━━━ PROVIDED DATA ━━━

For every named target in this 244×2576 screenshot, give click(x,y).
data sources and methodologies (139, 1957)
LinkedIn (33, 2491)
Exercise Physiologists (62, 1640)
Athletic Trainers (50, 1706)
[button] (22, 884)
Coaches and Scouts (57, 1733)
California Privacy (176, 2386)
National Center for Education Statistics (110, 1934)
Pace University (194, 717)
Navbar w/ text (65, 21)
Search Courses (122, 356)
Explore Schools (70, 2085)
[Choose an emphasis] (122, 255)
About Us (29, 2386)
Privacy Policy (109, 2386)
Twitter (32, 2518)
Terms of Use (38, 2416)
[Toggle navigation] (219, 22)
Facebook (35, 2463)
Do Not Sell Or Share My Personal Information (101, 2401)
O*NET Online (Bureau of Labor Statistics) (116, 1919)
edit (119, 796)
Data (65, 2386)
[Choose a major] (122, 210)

━━━
━━━ PROVIDED DATA ━━━

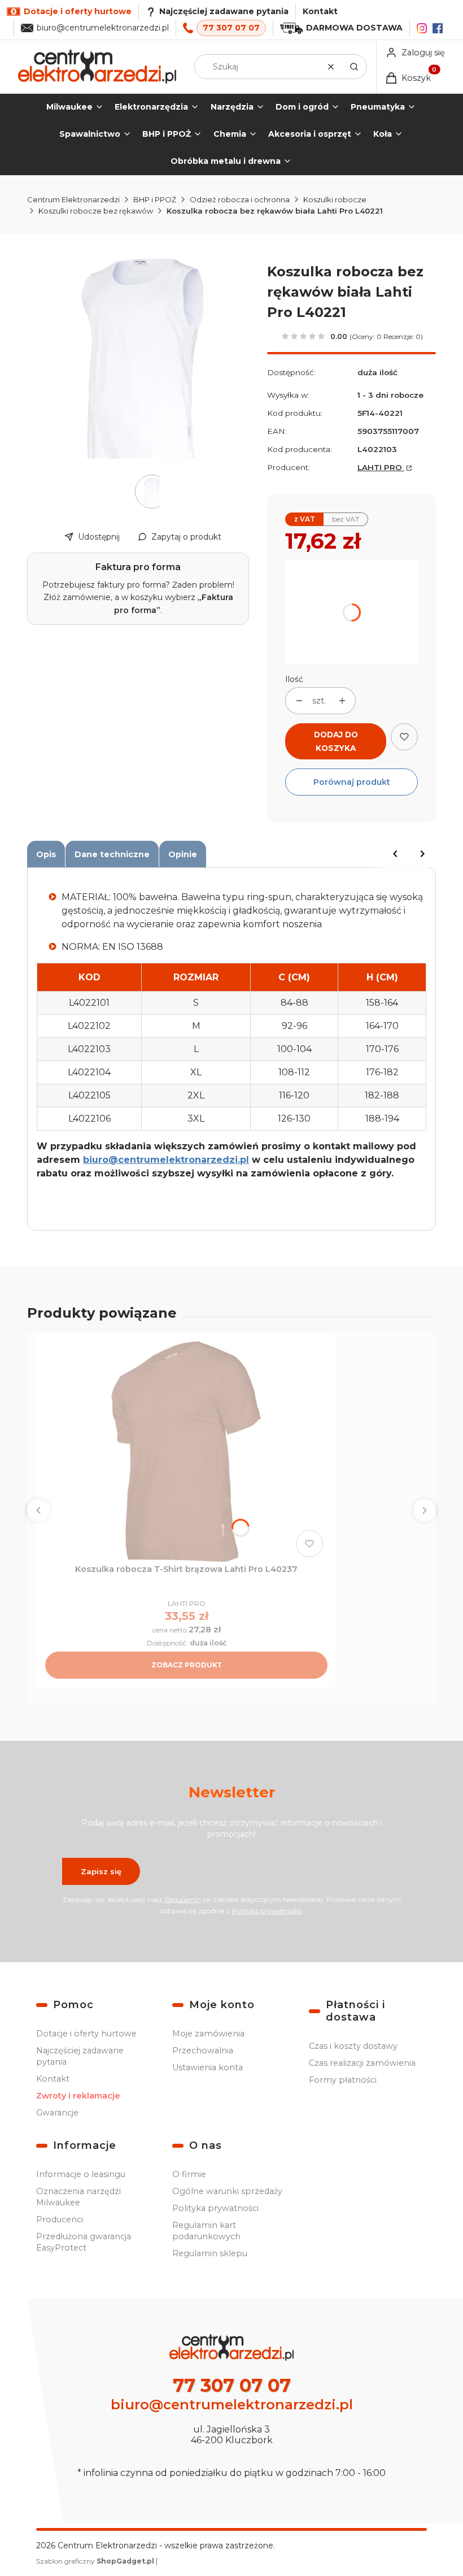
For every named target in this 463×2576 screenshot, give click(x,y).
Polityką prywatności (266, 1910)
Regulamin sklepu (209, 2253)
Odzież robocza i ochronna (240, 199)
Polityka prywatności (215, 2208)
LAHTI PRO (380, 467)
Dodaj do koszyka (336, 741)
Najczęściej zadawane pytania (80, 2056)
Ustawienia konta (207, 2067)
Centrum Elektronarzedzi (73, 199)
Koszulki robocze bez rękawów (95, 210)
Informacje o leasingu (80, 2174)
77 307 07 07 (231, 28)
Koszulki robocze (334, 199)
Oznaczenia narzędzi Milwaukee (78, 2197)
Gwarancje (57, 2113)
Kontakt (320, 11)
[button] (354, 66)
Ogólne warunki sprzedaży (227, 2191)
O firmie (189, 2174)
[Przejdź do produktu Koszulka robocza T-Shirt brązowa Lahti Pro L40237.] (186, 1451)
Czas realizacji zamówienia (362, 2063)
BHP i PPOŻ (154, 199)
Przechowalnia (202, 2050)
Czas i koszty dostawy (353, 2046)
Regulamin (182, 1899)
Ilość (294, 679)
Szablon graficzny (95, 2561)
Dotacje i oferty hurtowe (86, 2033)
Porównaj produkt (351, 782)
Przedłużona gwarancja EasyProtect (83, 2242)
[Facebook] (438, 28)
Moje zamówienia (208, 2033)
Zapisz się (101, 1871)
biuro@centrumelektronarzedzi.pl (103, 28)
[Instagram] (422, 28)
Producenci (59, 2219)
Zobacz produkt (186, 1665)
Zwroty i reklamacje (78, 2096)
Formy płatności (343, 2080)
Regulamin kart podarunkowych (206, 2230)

━━━

Above are some lines. Repeat exactly, and only, those from the line that has "For every named target in this 244×2576" through the line that has "Coaches and Scouts (57, 1733)".

COMPLETED TASK:
For every named target in this 244×2576 screenshot, give click(x,y).
data sources and methodologies (139, 1957)
LinkedIn (33, 2491)
Exercise Physiologists (62, 1640)
Athletic Trainers (50, 1706)
[button] (22, 884)
Coaches and Scouts (57, 1733)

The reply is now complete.